July 31, 2018 / 4:49 PM / 3 months ago

Sachsen-Anhalt rechnet nach Bund-Länder-Treffen mit Bundeshilfen

Berlin (Reuters) - Dürregeschädigte Bauern können nach Einschätzung der Agrarministerin von Sachsen-Anhalt, Claudia Dalbert, mit Bundeshilfen rechnen.

A corn field is irrigated near Geinsheim, Germany, July 30, 2018. REUTERS/Ralph Orlowski

Das gehe aus Beratungen der Abteilungsleiter aus den Ministerien von Bund und Ländern am Dienstag hervor, sagte sie der Nachrichtenagentur Reuters. Bundesministerin Julia Klöckner beharrte vor der Expertenrunde darauf, etwaige Hilfen des Bundes müssten vom Erntebericht Ende August abhängig gemacht werden. Dagegen forderten Ressortkollegen aus den Ländern rasche Zahlungen.

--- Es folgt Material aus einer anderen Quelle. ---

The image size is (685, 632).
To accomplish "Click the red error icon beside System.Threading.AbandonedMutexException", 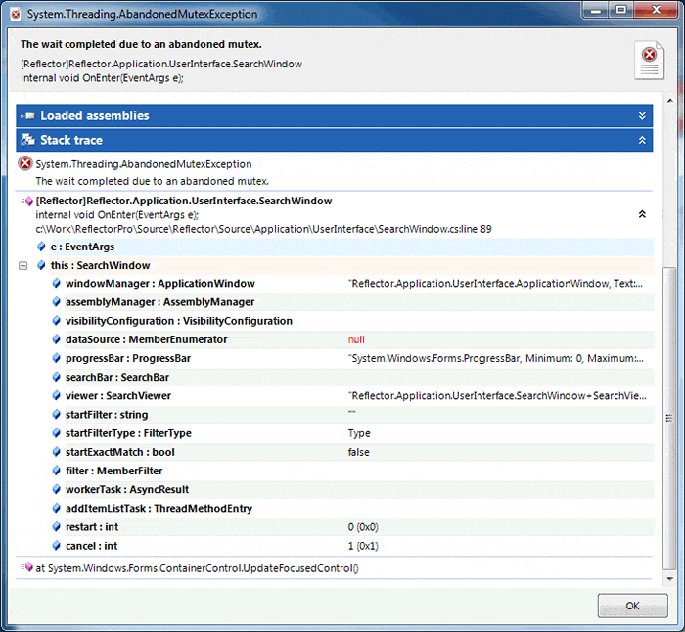I will coord(25,164).
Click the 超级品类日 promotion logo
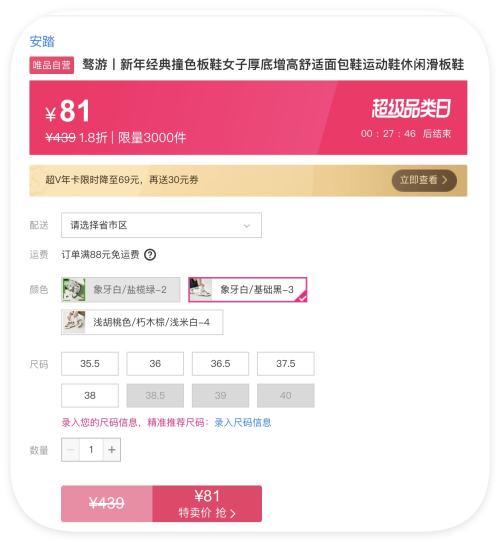 [x=411, y=109]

Bei dem Treffen sei die Einschätzung vertreten worden, dass die Ernteausfälle aufgrund der Dürre größer ausfallen würden als 2003, sagte Dalbert. Damit kann der Notstand ausgerufen werden, der Voraussetzung für die Gewährung von Bundeshilfen ist. Die vom Deutschen Bauernverband erhobene Forderung nach Hilfen im Umfang von einer Milliarde Euro sieht die Grünen-Politikerin allerdings skeptisch. “Das halte ich für unseriös, jetzt schon über Summen zu sprechen. Dazu brauchen wir tatsächlich dann die Erntedaten.”

Klöckner vermied Aussagen, ob ein Notstand vorliegen könnte. Sie bekräftigte in Bad Kreuznach in Rheinland-Pfalz, der Bund könne sich an einem Ausgleich von Ausfällen nur beteiligen, wenn die Schäden nationale Ausmaße hätten. “Das können wir jetzt noch nicht beurteilen.” Nötig seien repräsentative Daten, die mit dem Erntebericht Ende August vorlägen. Am Mittwoch will sie die Lage der Landwirte im Kabinett erörtern. Für den Ersatz von Schäden durch Naturereignisse seien in erster Linie die Bundesländer zuständig, sagte die CDU-Ministerin. Für Bundeshilfen sei zudem Voraussetzung, dass die Verluste mindestens 30 Prozent des Mittels der Erträge der vergangenen drei Jahre ausmachten. Erst dann könne der Notstand erklärt werden.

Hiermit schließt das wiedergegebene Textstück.